▶
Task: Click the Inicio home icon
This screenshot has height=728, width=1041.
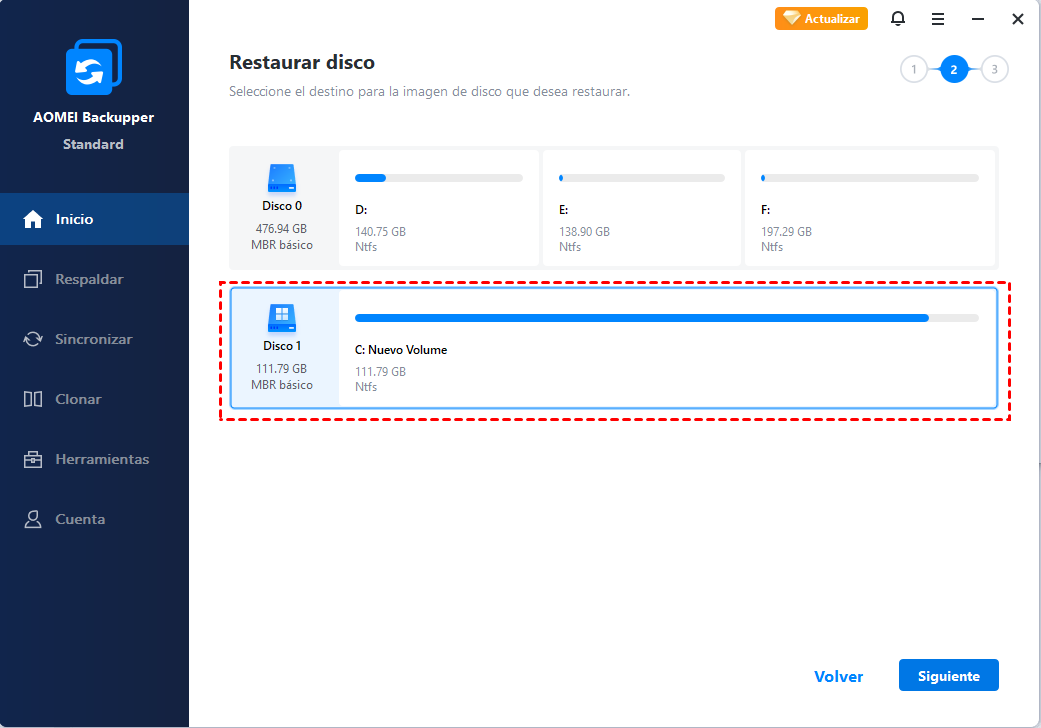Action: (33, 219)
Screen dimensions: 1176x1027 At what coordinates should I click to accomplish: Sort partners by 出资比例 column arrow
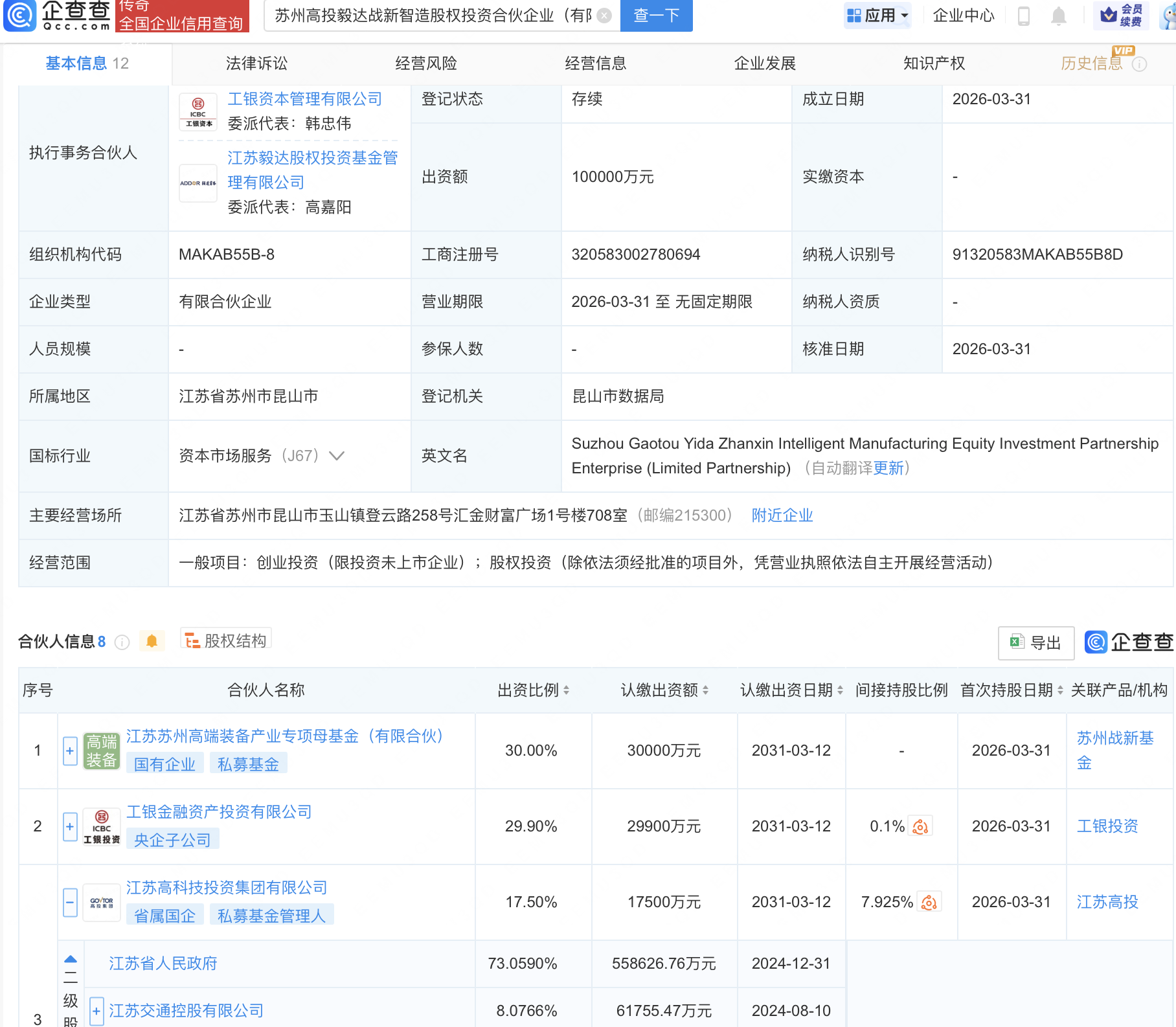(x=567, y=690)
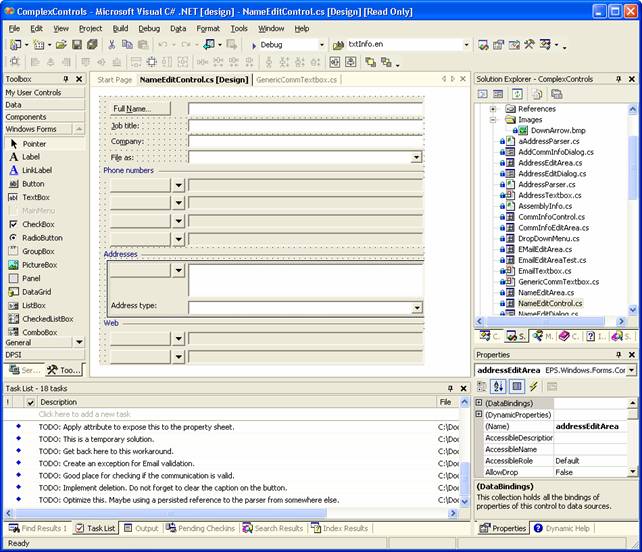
◀
▶ What is asked
Can you turn the records above into a numbered list, one line per item, skipping any blank lines and leaving out the pictures?

▶ Answer below
1. Task: Click the Inicio home icon
2. This screenshot has height=728, width=1041.
3. Action: (33, 219)
4. Screen dimensions: 1176x1027 At what coordinates should I click to accomplish: Sort partners by 出资比例 column arrow
5. (x=567, y=690)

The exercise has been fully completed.